Os documentos - três circulares para a uniformização do funcionamento dos centros e uma sentença - foram divulgados por 75 jornalistas em 17 meios de informação de 14 países associados no Consórcio Internacional de Jornalistas de Investigação (ICIJ), baseado em Washington.
Classificados como secretos, os documentos, do verão de 2017, dão instruções sobre a "educação ideológica" dos "estudantes", "começando pela vida diária, a saúde, a etiqueta e boas maneiras", salientando a importância "do arrependimento e da confissão", para que "compreendam o caráter ilegal, criminoso e perigoso do seu comportamento passado".
centros gigantes
Segundo jornais como "The New York Times" (EUA), "Le Monde" (França), "The Guardian" (Reino Unido) e "El País" (Espanha), os utentes são sujeitos a doutrinação forçada através de um sistema de punições e recompensas de acordo com a avaliação, e acesso a formação profissional numa centena de centros, na maioria com grandes dimensões, podendo albergar até 20 mil pessoas.
A ação dirige-se especialmente à minoria étnica uigur, muçulmana, que soma onze milhões em 23 milhões de habitantes em Xinjiang, controlada pela maioria chinesa han, na fronteira ocidental da China. Há pelo menos um milhão de internados, diz o ICIJ, que afirma ter-se verificado em 2017 uma campanha de detenção em massa.
Na semana de 19 a 25 de junho de 2017, foram identificados 24 412 suspeitos de extremismo, dos quais 706 ficaram presos e 15 683 internados em centros. Para a sua identificação, as autoridades teriam usado sofisticados sistemas de vigilância de "smartphones", contas bancárias, conversações e reconhecimento facial e "de emoções".
Contactado pelo ICIJ e pelo "The Guardian" em representação dos parceiros, o Governo classificou os documentos de "pura invenção" e "notícias falsas", desmentindo qualquer perseguição étnica e assegurando que os centros de "desradicalização" (inspirados, assegurou em 2018, nos idealizados dois anos antes pela França, embora o único que funcionou fosse em regime aberto) visam erradicar o extremismo.
"campo de batalha"
"A região tornou-se um campo de batalha. Milhares de incidentes ocorreram em Xinjiang entre 1990 e 2016 e milhares de pessoas foram mortas", explica Pequim, indicando que a população pressionou o Governo a resolver o problema.
"Depois das medidas nos últimos anos, não há um único ato terrorista", salienta o Governo, que considera os jovens uigures suscetíveis ao extremismo islâmico. Entre 2013 e 2015, milhares juntaram-se ao autodenominado Estado Islâmico.
Os principais anos de violência foram 2009 e 2014. No primeiro, a capital regional, Urumqi, registou violentos confrontos étnicos que fizeram duas centenas de mortos. No segundo, três ataques à bomba em março, abril e maio, mataram quase 100 pessoas e feriram centenas. Em Kunming, um ataque de homens armados com sabres fez 30 vítimas mortais e 130 feridos.
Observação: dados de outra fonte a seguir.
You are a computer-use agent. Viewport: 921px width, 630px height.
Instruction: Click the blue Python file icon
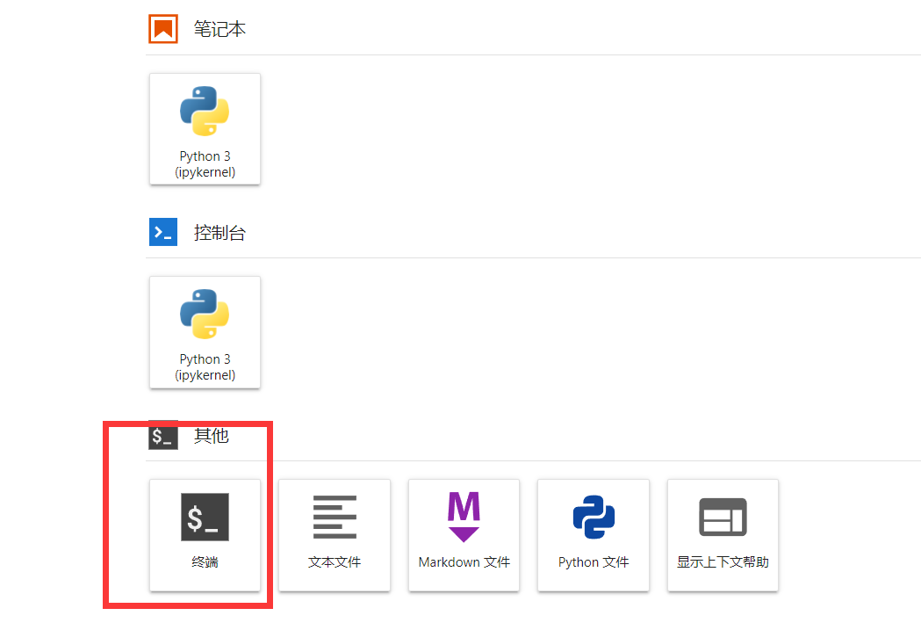point(594,517)
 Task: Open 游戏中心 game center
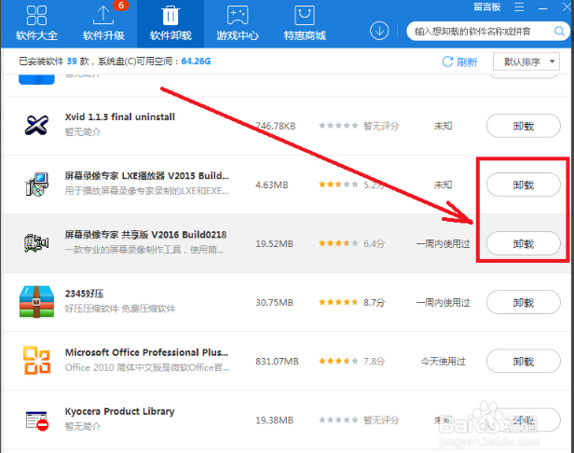[237, 23]
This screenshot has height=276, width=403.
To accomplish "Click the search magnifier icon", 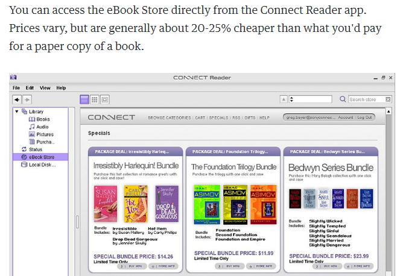I will tap(343, 99).
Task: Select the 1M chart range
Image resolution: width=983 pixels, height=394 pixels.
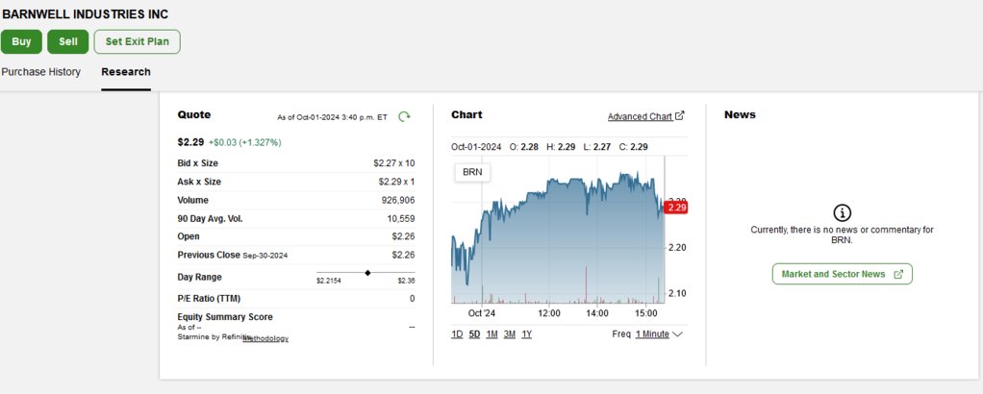Action: click(x=492, y=334)
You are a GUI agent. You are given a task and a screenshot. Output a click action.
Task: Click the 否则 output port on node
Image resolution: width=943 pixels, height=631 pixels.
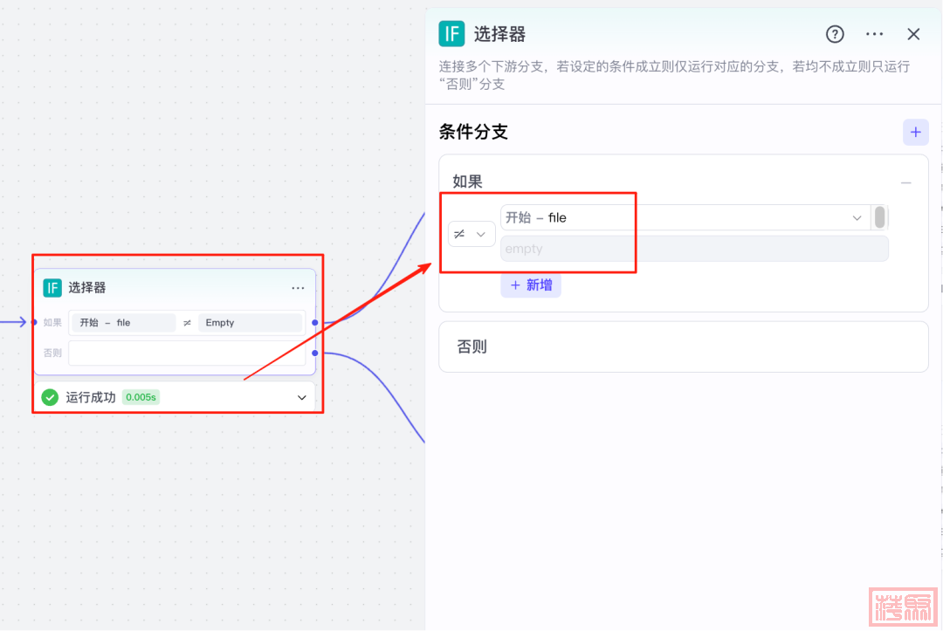(314, 353)
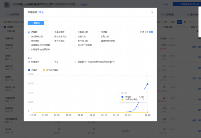Viewport: 201px width, 138px height.
Task: Click the 下载 download link in dialog header
Action: 40,12
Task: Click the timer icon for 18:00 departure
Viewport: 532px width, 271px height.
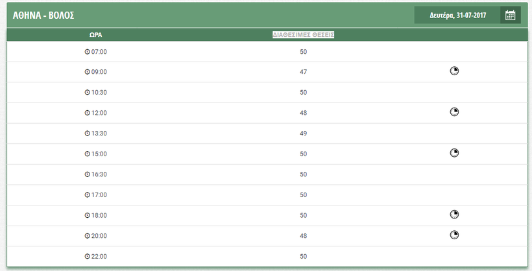Action: click(454, 215)
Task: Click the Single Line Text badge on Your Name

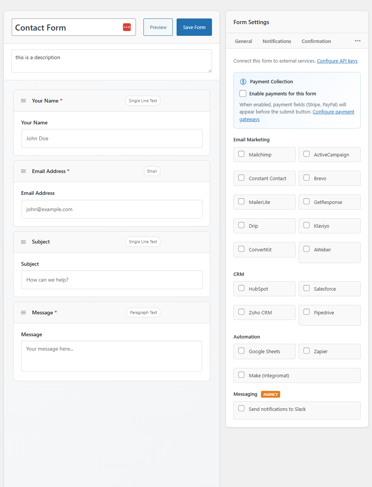Action: (143, 100)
Os atos violentos foram saudados pelo Partido Islâmico do Turquistão, a filial da al-Qaeda na região afegano-paquistanesa. v
Origem
Os chamados "China cables" (Telegramas da China) são três alegadas circulares secretas do chefe da segurança em Xinjiang, Zhu Hailun, entregues ao Consórcio Internacional de Jornalistas de Investigação por uma fonte anónima.
Verificação
A verificação da "autenticidade" foi feita com linguistas, que analisaram a linguagem, a ajuda de especialistas na etnia uigur, duas pessoas que confirmaram a assinatura e testemunhos de ex-detidos, jornalistas e diplomatas.
União Europeia
A União Europeia "continua à espera que a China cumpra as suas obrigações nacionais e internacionais, e que respeite os direitos humanos, incluindo os direitos das pessoas que pertencem a minorias".